Advertisement

Revolutionaries Boot Up to Take Fight From the Streets to Computer Screens

Share
SPECIAL TO THE TIMES

More than once, Koigi wa Wamwere was escorted to court in Kenya by as many as 20 police vehicles and 100 soldiers.

Each time, he was unarmed.

“When you see this convoy of security vehicles,” says Wamwere, a political dissident, “you know . . . they are fighting your ideas. Ideas can be very powerful and very much feared.”

In the 1960s and ‘70s, dissidents in the Soviet Union used Samizdat--mimeographed tracts secretly passed hand to hand--to spread their ideas. In the 1980s, Chinese dissidents used fax machines. Now, political dissidents worldwide use the Internet. They post literature, letters and articles on Web sites so people can read their words long after their governments have banned them.

Advertisement

Wamwere, in the United States recently on a speaking tour, is helping to launch the Digital Freedom Network, a Web site devoted to censored material. Unlike other such sites run by human rights groups, the network is funded entirely by private donations. Howard Jonas, the CEO of IDT Corp., an international telecommunications firm, has given the network what he calls a bottomless grant so that it will never have to compromise its philosophy in order to raise money.

The Digital Freedom Network (https://www.dfn.org), one of the few Web sites for political revolutionaries that includes material from all over the world, is helping dissidents open a second front. It is joining other human rights organizations in moving political battles from parliaments and the streets onto computer screens. Local struggles are becoming international almost instantaneously, and anybody with access to the Internet can learn about them.

“We used to think that something happened, then you took a picture of it or wrote a story, and that simply represented the event,” says Thomas Keenan, a fellow at Harvard’s Shorenstein Center for the Press and Politics. “Now, increasingly, the picture can be more important than the event itself, in political terms. The primacy of the ‘real world’ is disappearing and the virtual world is becoming a space of serious political actions and consequences.

“The field of political struggle has broadened to include the surface of your TV screen, the contents of your hard drive or your Web browser.”

In 1994, Jonas offered free Internet access and Web hosting to a number of human rights groups. All turned him down. Some were suspicious of his motives, Jonas says, and others felt that if they took his money, then foundations would reject their requests for grants. “[Most of] these people have families to support,” Jonas says. “And they become more concerned with preserving their position within their own human rights organization and their organization’s place within the constellation of the community.”

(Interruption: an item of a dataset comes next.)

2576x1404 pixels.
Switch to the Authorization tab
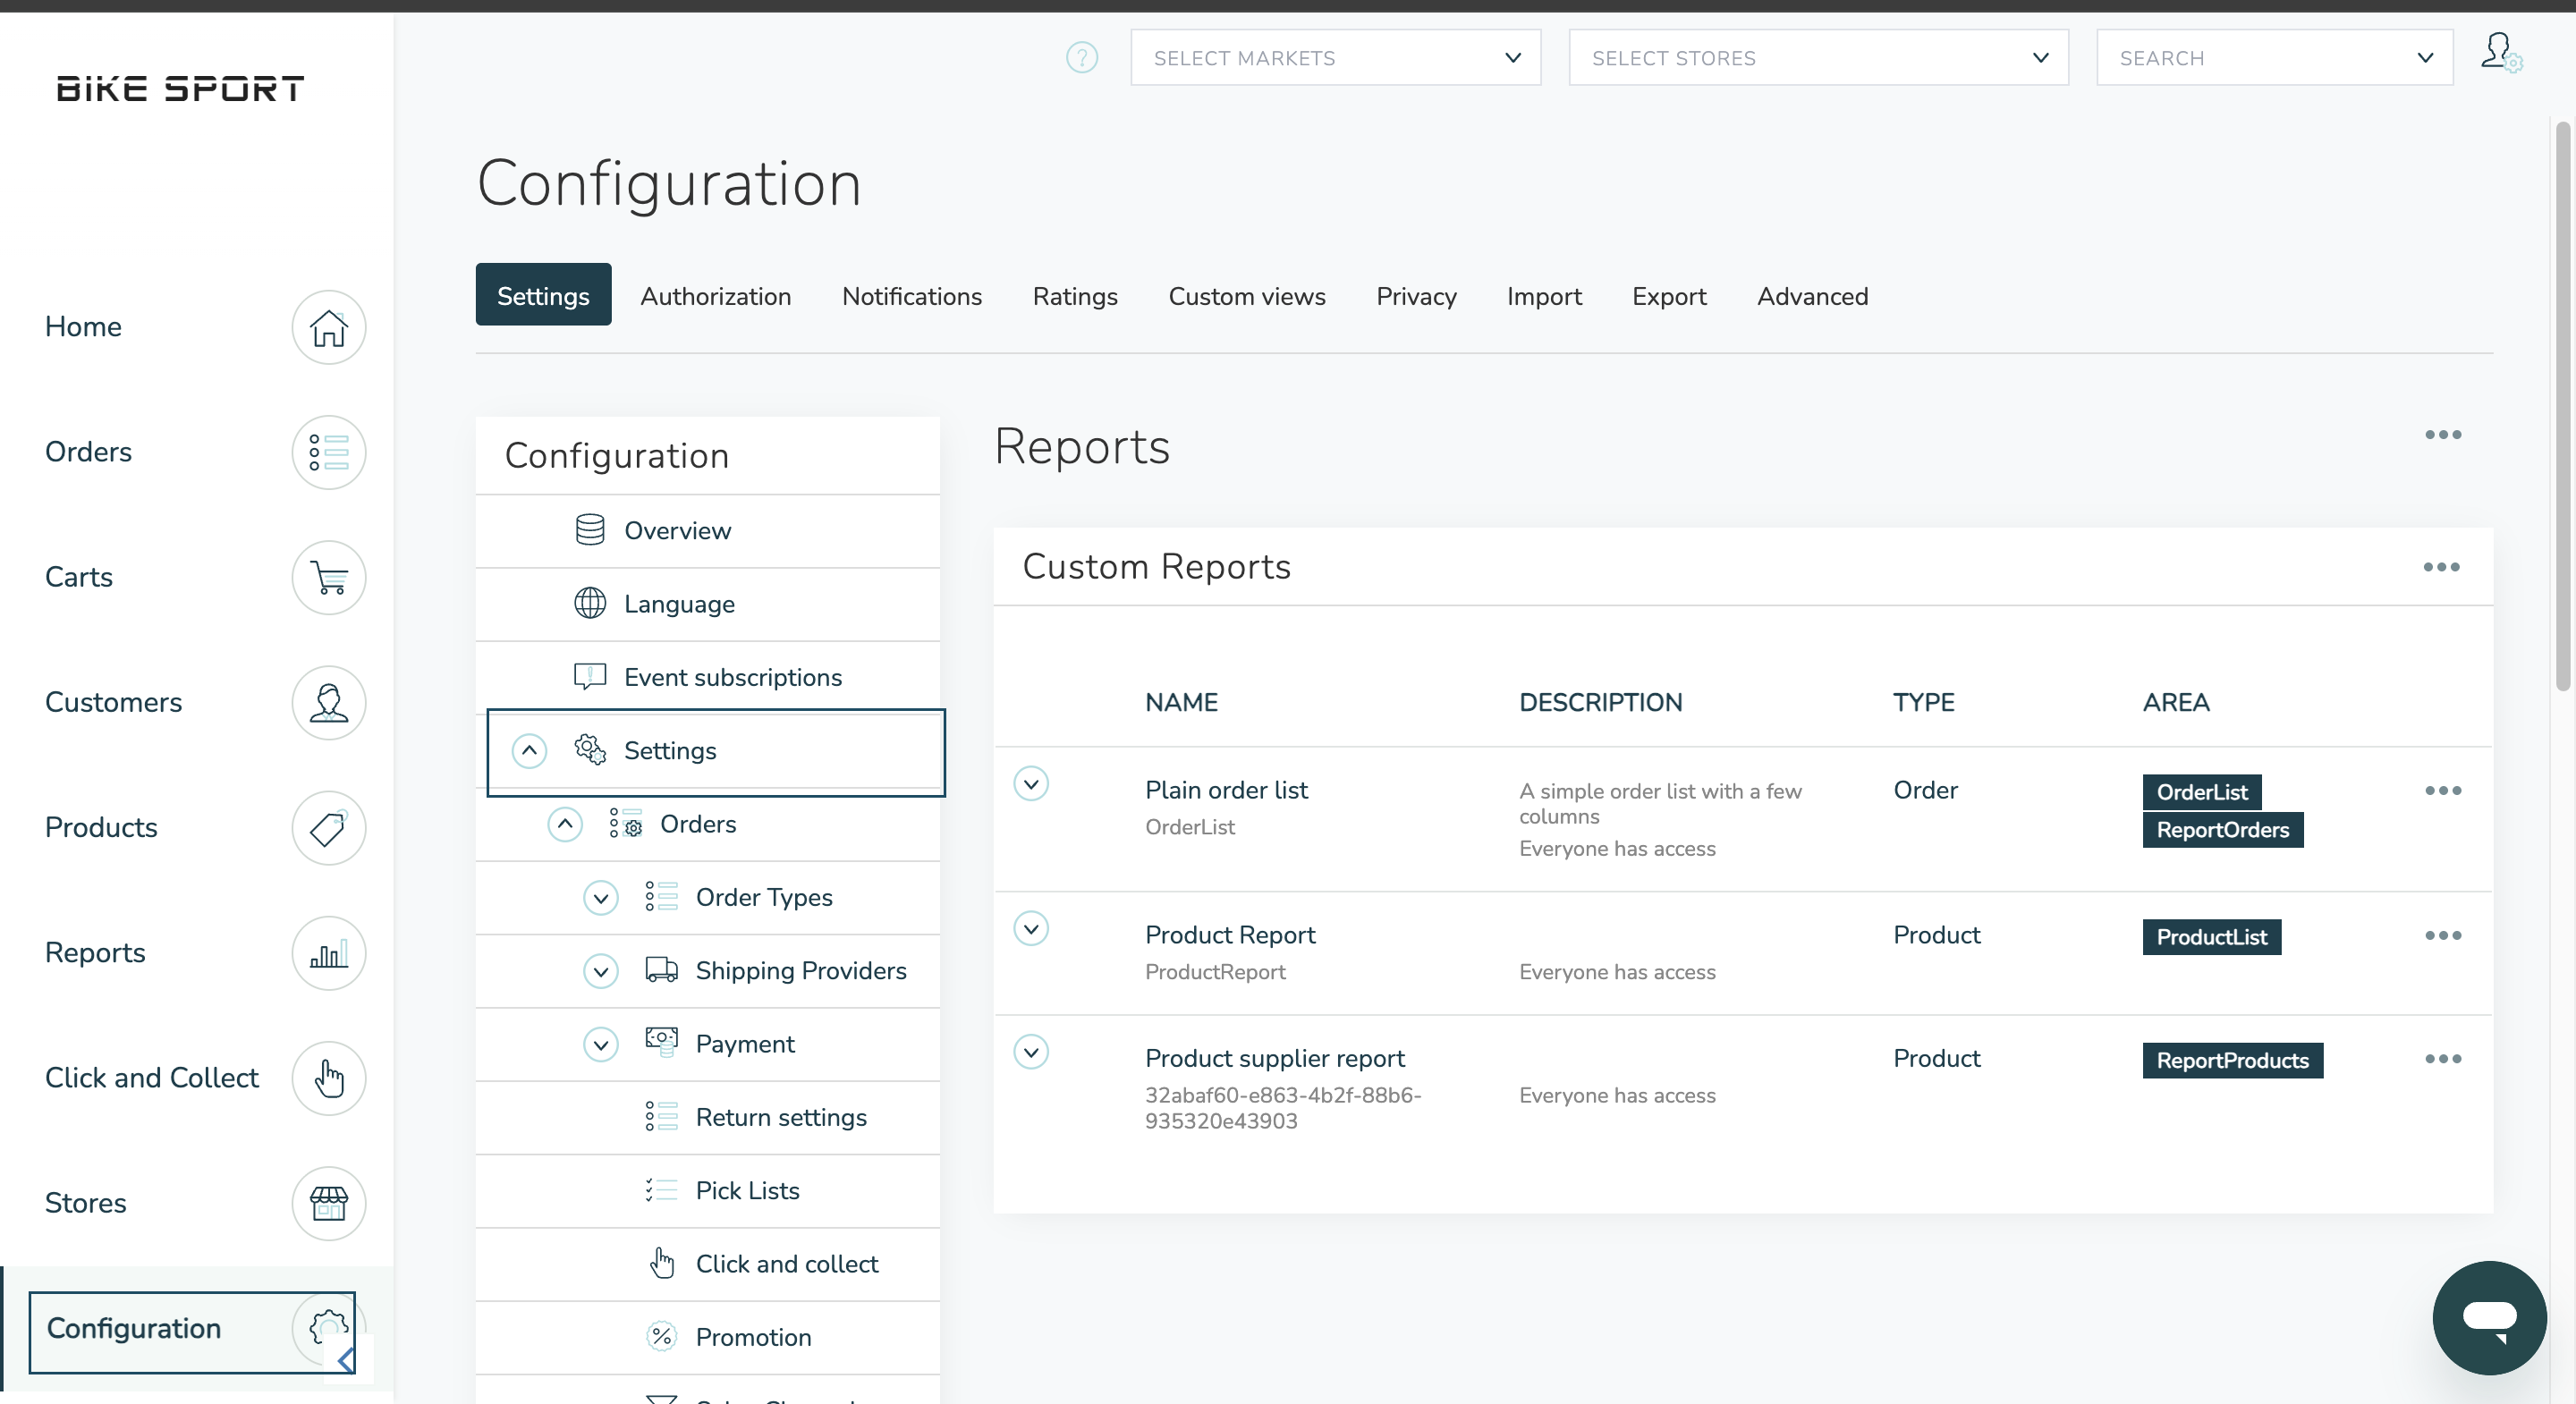pos(715,296)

So Jonas hired his own staff to do what some human rights groups do: offer Web server space, manage Web sites and provide e-mail. The Digital Freedom Network gathers most of its material from other organizations: the Committee to Protect Journalists, the Index on Censorship, Reporters sans Frontieres and the Network for the Defense of Independent Media in Africa. Many of these groups, says Bobson Wong, president of the Digital Freedom Network, lack the resources to post this material on-line, and several of them concentrate only on a particular area.

Advertisement

“People who fight tyranny in different countries often fight the same battle,” Wong says. “DFN hopes to bring these people from around the world together and get them to speak as one voice. . . . It’s one thing to say that there’s one dissident somewhere who is protesting a particular government. It’s another thing to say that there are people from all over the world that think that a particular government is violating people’s human rights.”

The Digital Freedom Network does not intend to stop there. Jonas also wants to start an education fund for dissidents who have been released from prison. “Many of these dissidents have lost some of the most productive years of their lives, and it’s hard to get a fresh start,” he explains.

Bill Orme, executive director of the Committee to Protect Journalists, believes that groups such as the Digital Freedom Network are having an effect on policies in the United States, the European Union and Canada.

Ursula Owen, editor of Index on Censorship, is more skeptical. “There is always more pressure if there is more information,” she says, but she adds that physical struggles still have more impact than what appears on computer screens. “People can choose what they look at [on the Internet],” she says. “If you don’t want to look at what your enemy is saying, you don’t have to. But if there are battles on the street, you have to address it.”